Engineering symmetry-selective couplings of a superconducting artificial
molecule to microwave waveguides
- URL: http://arxiv.org/abs/2202.12209v1
- Date: Thu, 24 Feb 2022 17:16:11 GMT
- Title: Engineering symmetry-selective couplings of a superconducting artificial
molecule to microwave waveguides
- Authors: Mohammed Ali Aamir, Claudia Castillo Moreno, Simon Sundelin, Janka
Bizn\'arov\'a, Marco Scigliuzzo, Kowshik Erappaji Patel, Amr Osman, D. P.
Lozano, Simone Gasparinetti
- Abstract summary: We demonstrate a novel coupling scheme between an artificial molecule comprising two identical, strongly coupled transmon qubits, and two microwave waveguides.
We show that this coupling arrangement makes it possible to straightforwardly generate spatially-separated Bell states propagating across the waveguides.

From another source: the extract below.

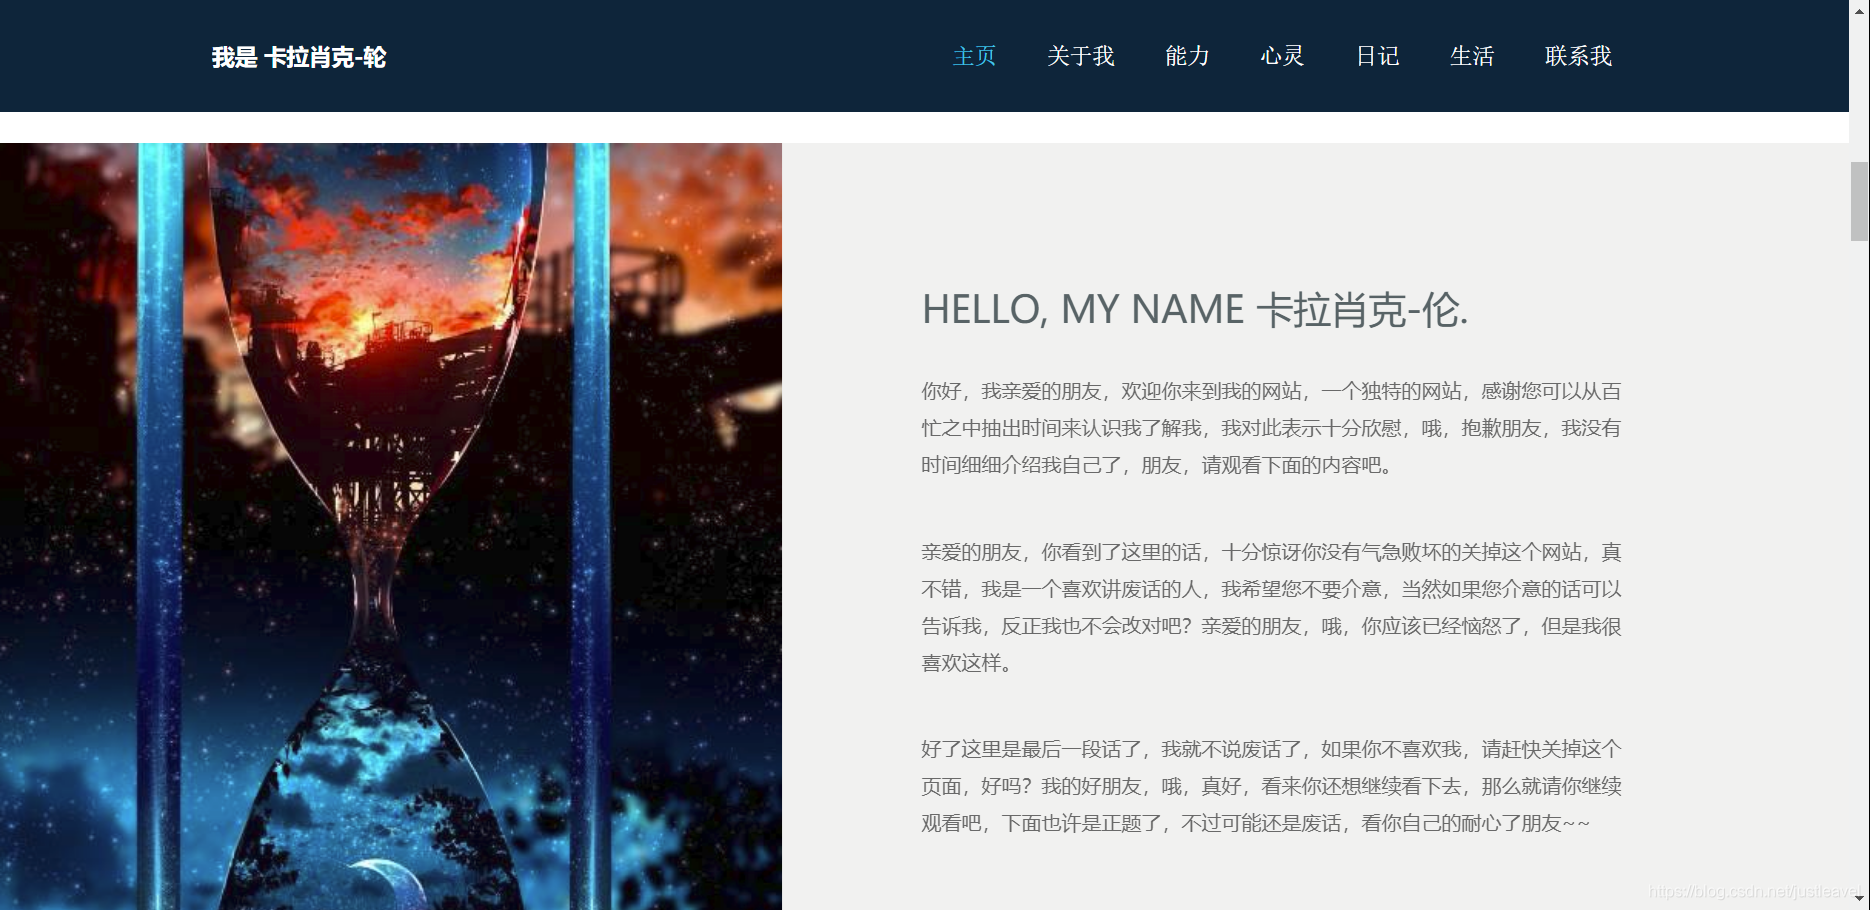Screen dimensions: 1870x910
Task: Open the 联系我 contact link
Action: click(x=1579, y=56)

We envisage further applications to quantum thermodynamics, microwave photodetection, and photon-photon gates.
- Score: 0.0
- License: http://arxiv.org/licenses/nonexclusive-distrib/1.0/
- Abstract: Tailoring the decay rate of structured quantum emitters into their
environment opens new avenues for nonlinear quantum optics, collective
phenomena, and quantum communications. Here we demonstrate a novel coupling
scheme between an artificial molecule comprising two identical, strongly
coupled transmon qubits, and two microwave waveguides. In our scheme, the
coupling is engineered so that transitions between states of the same
(opposite) symmetry, with respect to the permutation operator, are
predominantly coupled to one (the other) waveguide. The symmetry-based coupling
selectivity, as quantified by the ratio of the coupling strengths, exceeds a
factor of 30 for both the waveguides in our device. In addition, we implement a
two-photon Raman process activated by simultaneously driving both waveguides,
and show that it can be used to coherently couple states of different symmetry
in the single-excitation manifold of the molecule. Using that process, we
implement frequency conversion across the waveguides, mediated by the molecule,
with efficiency of about 95%. Finally, we show that this coupling arrangement
makes it possible to straightforwardly generate spatially-separated Bell states
propagating across the waveguides. We envisage further applications to quantum
thermodynamics, microwave photodetection, and photon-photon gates.